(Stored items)
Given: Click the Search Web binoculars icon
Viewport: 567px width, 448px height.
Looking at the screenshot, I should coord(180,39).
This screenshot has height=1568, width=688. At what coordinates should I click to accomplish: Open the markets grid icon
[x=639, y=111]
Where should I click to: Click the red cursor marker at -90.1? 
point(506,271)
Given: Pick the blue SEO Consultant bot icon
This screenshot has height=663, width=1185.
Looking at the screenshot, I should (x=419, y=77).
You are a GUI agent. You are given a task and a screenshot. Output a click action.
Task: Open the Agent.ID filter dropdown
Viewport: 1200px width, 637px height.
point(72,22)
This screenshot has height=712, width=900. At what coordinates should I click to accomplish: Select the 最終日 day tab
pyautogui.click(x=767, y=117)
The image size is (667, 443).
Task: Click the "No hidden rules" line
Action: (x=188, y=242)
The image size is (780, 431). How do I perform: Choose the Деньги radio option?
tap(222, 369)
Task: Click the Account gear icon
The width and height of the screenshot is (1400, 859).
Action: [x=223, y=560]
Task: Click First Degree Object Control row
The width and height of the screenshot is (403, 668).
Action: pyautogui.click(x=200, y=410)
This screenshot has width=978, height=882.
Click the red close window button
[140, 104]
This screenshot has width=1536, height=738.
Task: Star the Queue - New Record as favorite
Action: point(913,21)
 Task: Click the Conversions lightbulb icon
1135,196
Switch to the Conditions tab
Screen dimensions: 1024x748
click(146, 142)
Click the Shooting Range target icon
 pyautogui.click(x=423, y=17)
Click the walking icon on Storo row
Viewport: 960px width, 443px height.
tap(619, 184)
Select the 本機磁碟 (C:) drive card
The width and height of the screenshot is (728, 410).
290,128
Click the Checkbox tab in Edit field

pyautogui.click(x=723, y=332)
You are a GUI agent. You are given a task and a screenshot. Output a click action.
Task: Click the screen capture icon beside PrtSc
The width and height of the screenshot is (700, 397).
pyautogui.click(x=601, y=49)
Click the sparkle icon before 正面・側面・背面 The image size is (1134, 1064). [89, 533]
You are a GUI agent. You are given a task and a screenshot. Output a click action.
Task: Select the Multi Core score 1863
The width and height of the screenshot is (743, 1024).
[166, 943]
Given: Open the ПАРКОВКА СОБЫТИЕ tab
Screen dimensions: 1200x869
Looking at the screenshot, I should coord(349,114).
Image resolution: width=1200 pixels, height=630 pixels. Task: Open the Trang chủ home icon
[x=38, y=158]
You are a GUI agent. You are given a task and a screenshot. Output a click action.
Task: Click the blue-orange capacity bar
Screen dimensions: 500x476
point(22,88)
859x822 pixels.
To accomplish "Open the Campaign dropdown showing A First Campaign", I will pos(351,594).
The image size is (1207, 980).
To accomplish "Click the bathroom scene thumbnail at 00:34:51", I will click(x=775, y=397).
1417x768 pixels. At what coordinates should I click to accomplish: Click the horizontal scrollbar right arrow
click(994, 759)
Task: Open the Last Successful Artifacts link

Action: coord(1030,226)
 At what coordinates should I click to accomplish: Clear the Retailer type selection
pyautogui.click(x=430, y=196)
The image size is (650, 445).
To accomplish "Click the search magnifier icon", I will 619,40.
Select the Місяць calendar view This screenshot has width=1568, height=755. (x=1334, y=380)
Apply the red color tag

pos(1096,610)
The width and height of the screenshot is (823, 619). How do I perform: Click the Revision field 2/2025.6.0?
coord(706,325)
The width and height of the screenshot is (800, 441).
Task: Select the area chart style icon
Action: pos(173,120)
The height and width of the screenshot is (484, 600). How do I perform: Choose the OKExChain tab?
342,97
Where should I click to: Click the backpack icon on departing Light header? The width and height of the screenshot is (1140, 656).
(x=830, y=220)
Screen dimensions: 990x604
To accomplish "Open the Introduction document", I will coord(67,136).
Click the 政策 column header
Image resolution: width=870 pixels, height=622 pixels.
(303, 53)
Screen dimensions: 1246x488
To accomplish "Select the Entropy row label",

* **What the exercise asks**
Above are the records; repeat exactly the lines from the one holding "Task: Click the blue-orange capacity bar" down to the one holding "The image size is (1207, 980).", end lines included.

* **Completed exercise**
Task: Click the blue-orange capacity bar
Screen dimensions: 500x476
point(22,88)
859x822 pixels.
To accomplish "Open the Campaign dropdown showing A First Campaign", I will pos(351,594).
The image size is (1207, 980).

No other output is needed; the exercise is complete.